One of Bloodborne‘s key mechanics is the visceral attack. If you fire a preemptive shot from your gun at just the right moment—or if you manage to stun or surprise a foe entirely—you may sink your weapon (and maybe even your hand) into an opponent and quite literally rip them a new one. The sharp slicing sound that plays as you plunge into your opponent becomes like music to the ear of a Bloodborne player, who has likely taken a bruising while practicing the visceral attack’s tricky and precise execution. Imagining the animated adaptation of some foreign, alien Hunter onscreen recreating it sans the figurative blood, sweat, and tears leaves me cold.
Bloodborne is also a mystery, perhaps even From Software’s most winding and obtuse one. Most of Bloodborne is a kind of masquerade: it doesn’t obscure its themes necessarily, but it does disguise its biggest ambitions until one makes significant headway into Yharnam’s living nightmare. Unearthing and exorcising its secrets and demons, be them the Chalice Dungeons’ numerous bosses and atrocities or the thing in Byrgenwerth Lake, is at once a physical and spiritual act. I trust the Bloodborne movie will look and sound the part, but more than most games, I think you’re doing yourself a disservice by not feeling what Bloodborne has to offer, and I struggle to conceive what that looks like on the big screen except for “cool.” That doesn’t quite do it for me, but maybe it’ll be enough for others.

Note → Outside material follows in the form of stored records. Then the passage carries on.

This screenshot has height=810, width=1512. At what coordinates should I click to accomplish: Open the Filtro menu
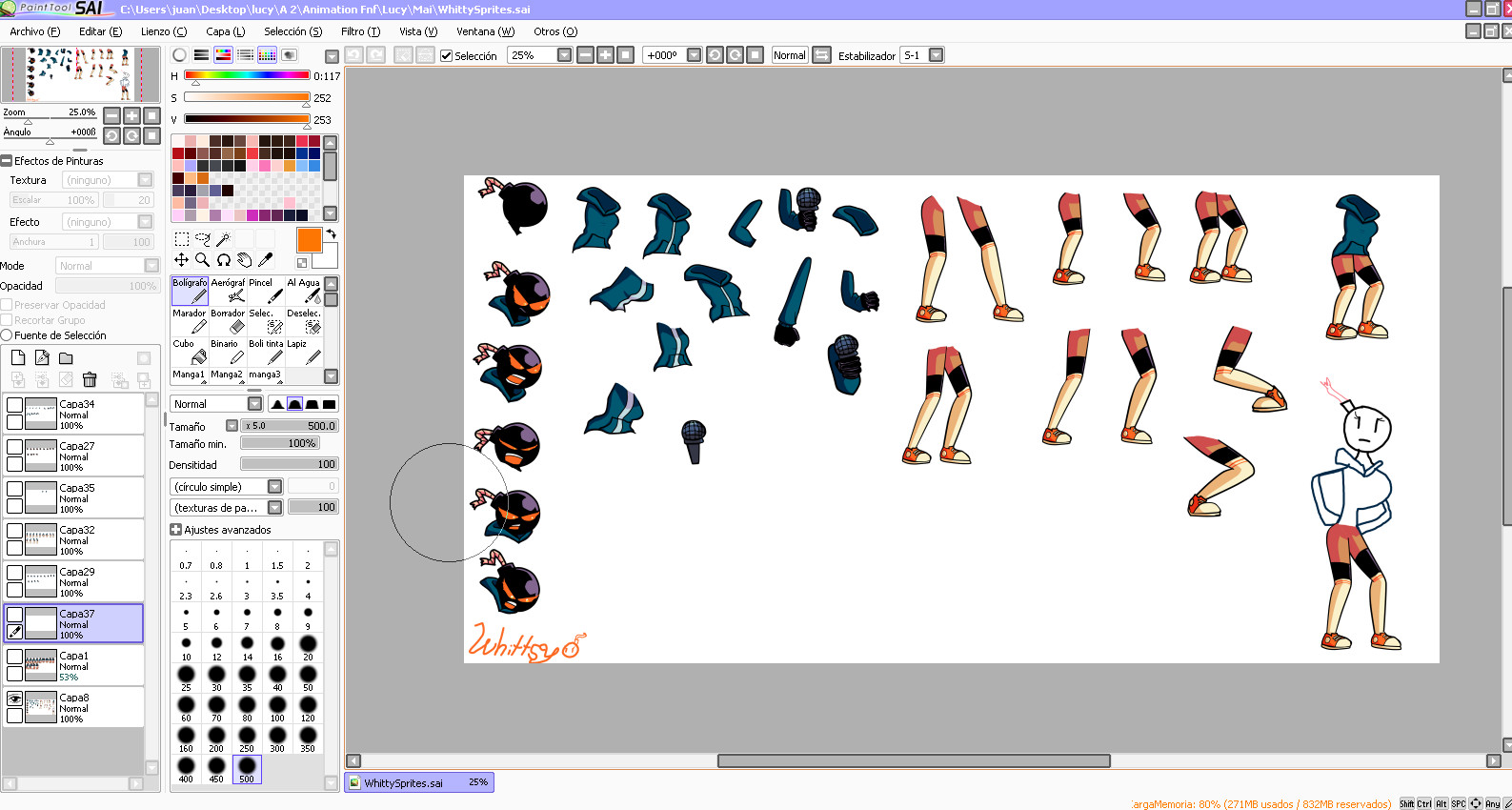(x=360, y=31)
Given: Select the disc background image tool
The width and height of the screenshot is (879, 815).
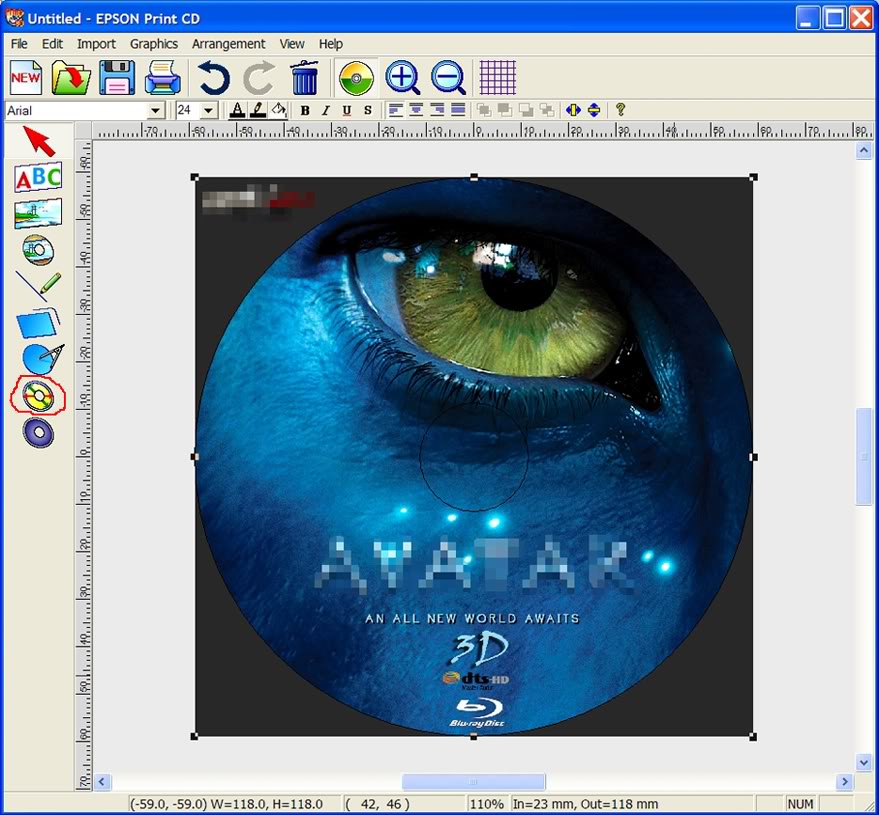Looking at the screenshot, I should pos(38,249).
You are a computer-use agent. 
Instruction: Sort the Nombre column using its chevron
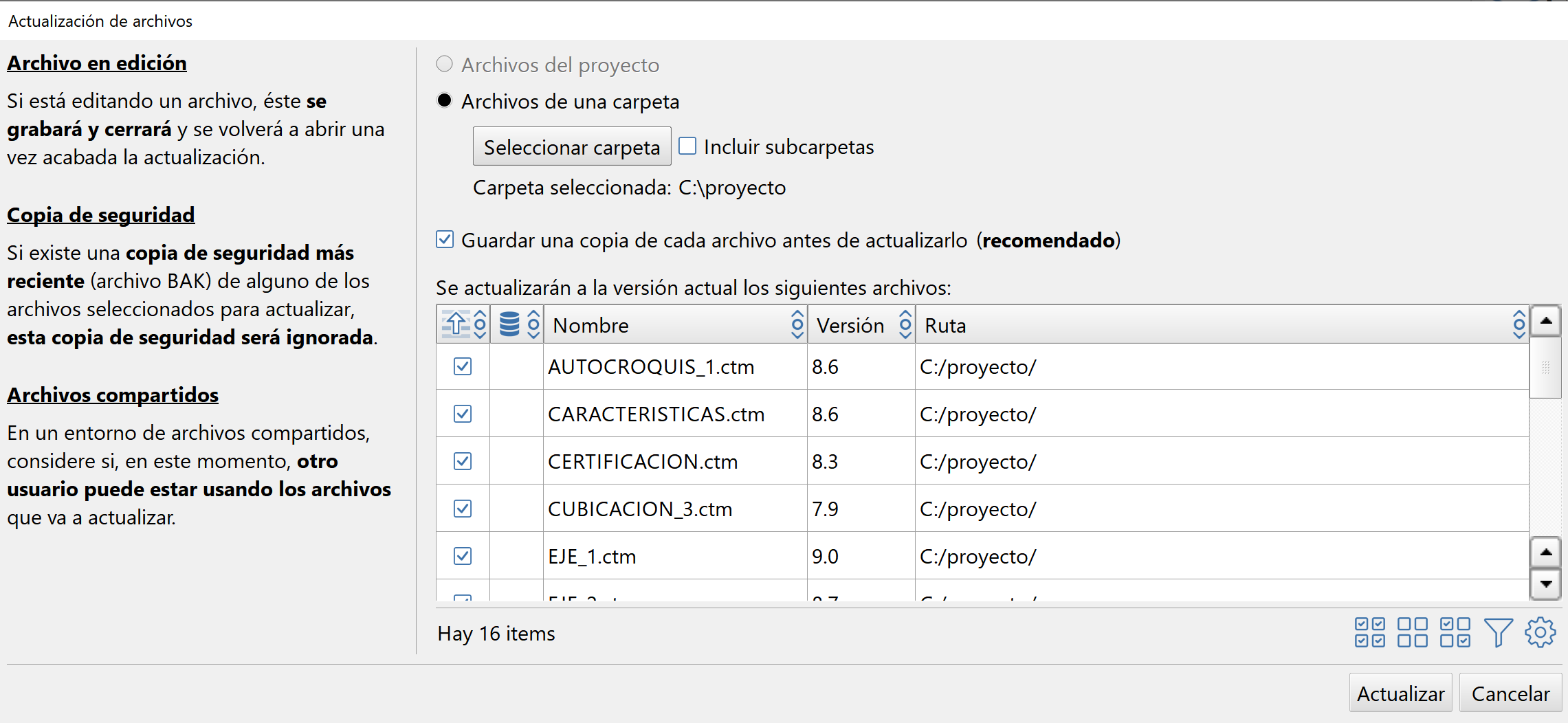point(797,324)
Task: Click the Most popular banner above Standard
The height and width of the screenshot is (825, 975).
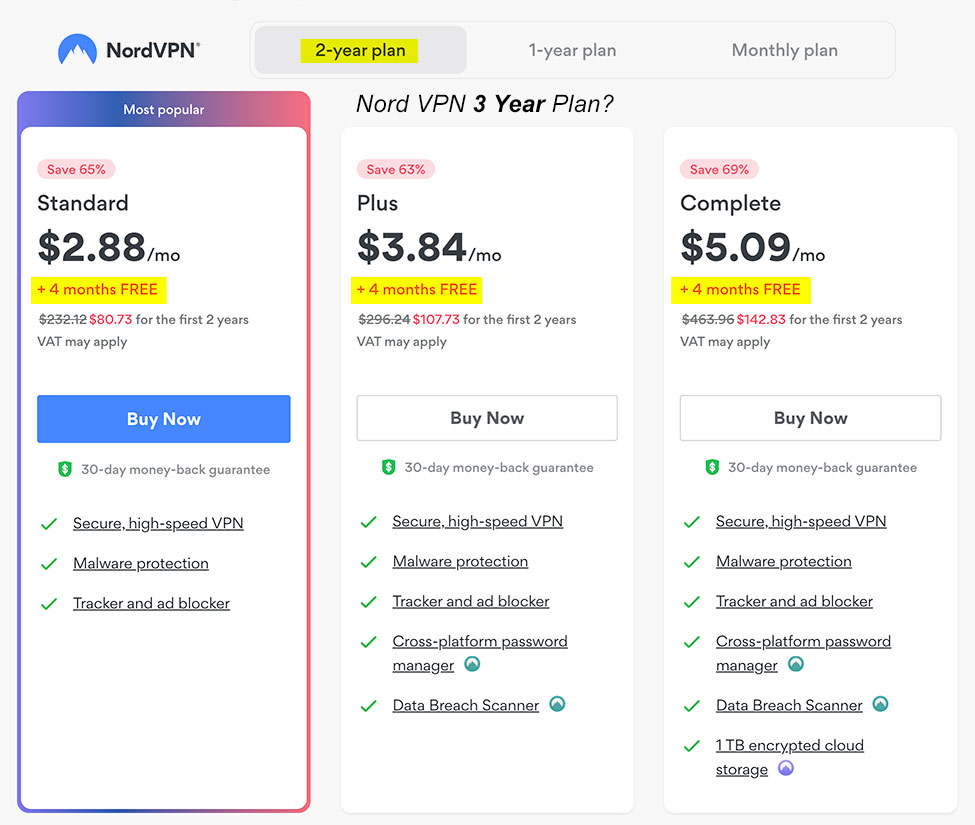Action: click(164, 109)
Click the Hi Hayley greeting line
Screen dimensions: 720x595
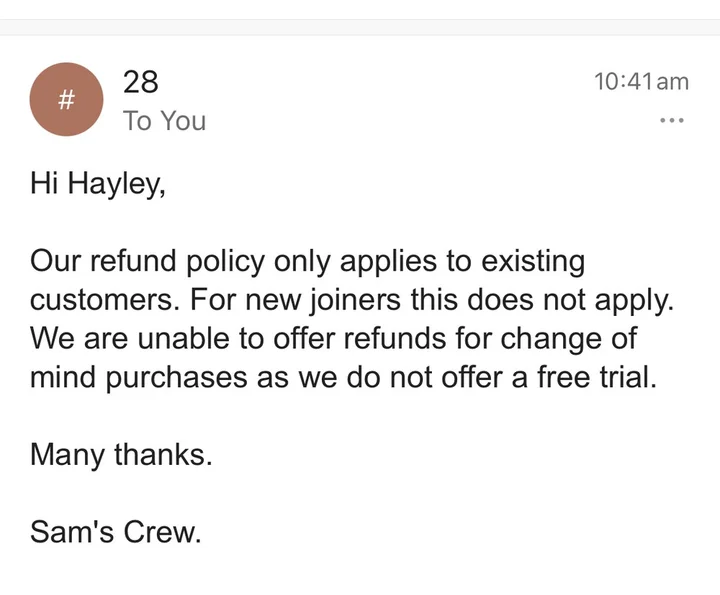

I also just don’t trust this thing. Folks love to wax poetic about and deify From Software and its approach to storytelling, specifically how often it conveys very little via dialogue and a straightforward, linearly told plot. Instead, the developers have often deferred to an approach that communicates by way of environments, flavor text describing items in menus, character design, and what I can only describe as seemingly psychotic babble from every NPC littered throughout the studio’s games. How does any of that, which I find utterly charming and bewitching, survive the filmmaking process, especially at a time where scripts for Netflix films and shows are evidently dumbed down to appeal to audiences glued to their phones?

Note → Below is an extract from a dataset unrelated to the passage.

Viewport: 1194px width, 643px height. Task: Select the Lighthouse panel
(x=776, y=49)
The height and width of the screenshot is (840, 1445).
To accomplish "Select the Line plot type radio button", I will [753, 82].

As a result, an adaptation will almost definitely consecrate a certain reading of the events of Bloodborne—a fate bound to play out again given Alex Garland’s imminent Elden Ring film—especially seeing as how it’s a deep world, not necessarily a large one. There are intriguing events across Yharnam’s timeline that could be explored and elaborated upon, like the founding of the Healing Church and its corruption, but I don’t see a way to tell this story without needing to return to the consequential (and action-filled) night of the hunt that the game already lays bare. At that point, you’ve lost me.
I don’t reject a canon interpretation of the game’s plot—despite its esoteric airs, Bloodborne is also one of From Soft’s more literal texts—but the notion of canonization itself feels blasphemous to an understanding of what makes these games and this oeuvre tick. It misunderstands the appeal of diving into these mysterious and alluring fantasies headfirst and making heads from tails, up from down.

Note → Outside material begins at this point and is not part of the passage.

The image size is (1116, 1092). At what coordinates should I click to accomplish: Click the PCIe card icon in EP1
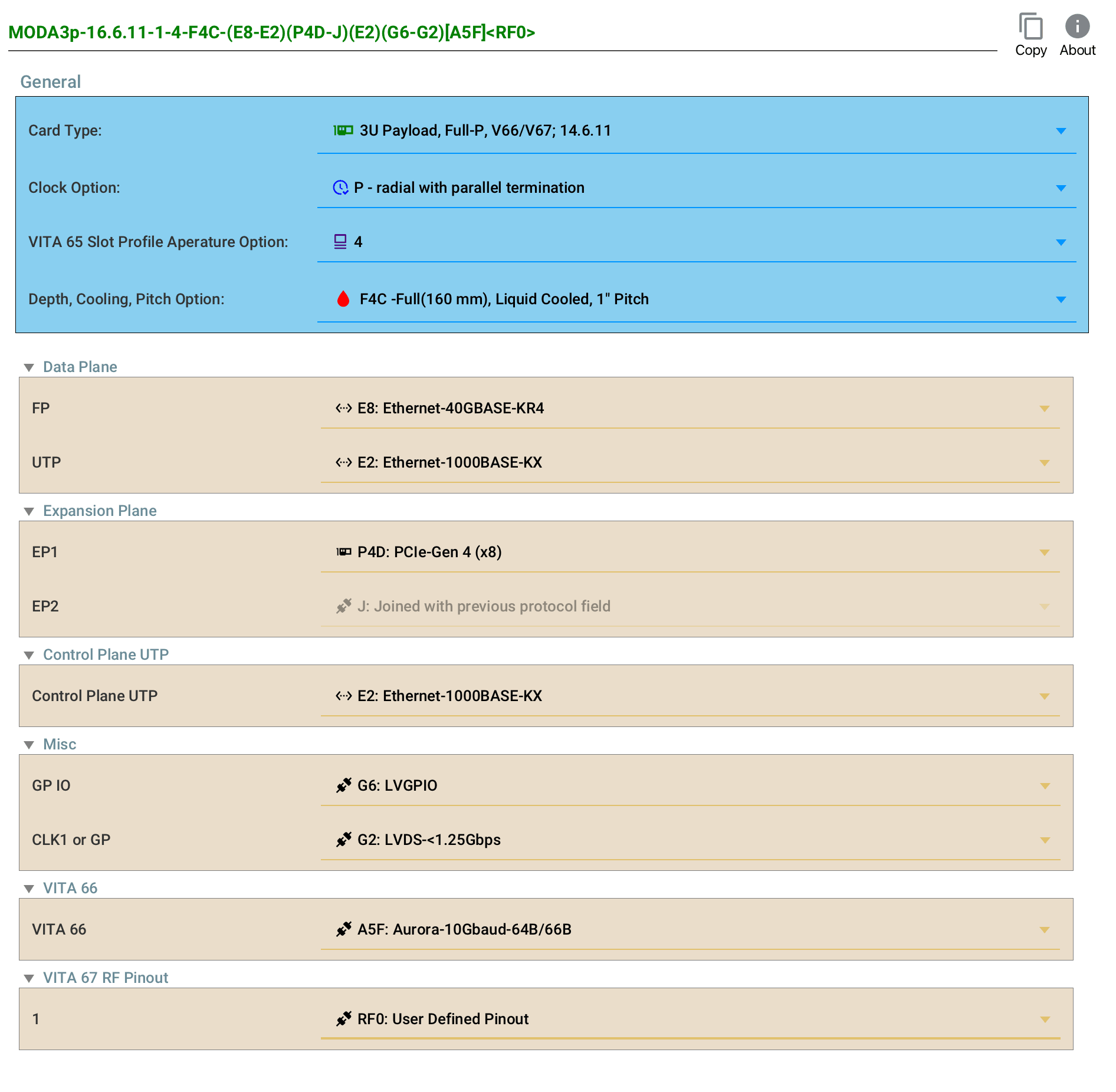(x=343, y=552)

I worry a Bloodborne film will be none of the things I’ve come to cherish about the game. In fact, I know it won’t. My concern isn’t that my favorite game of all time will be sullied. It’s that any attempt to adapt it to another medium will fundamentally mistake what makes the game so special, butchering and repackaging these qualities into some kind of fan-service, aura-farming slop that’ll wear its name anyway. Some other thing that most definitely won’t be Bloodborne. After such prolonged silence and inaction, seemingly even indifference from PlayStation, is that really the fate that Bloodborne ultimately deserves?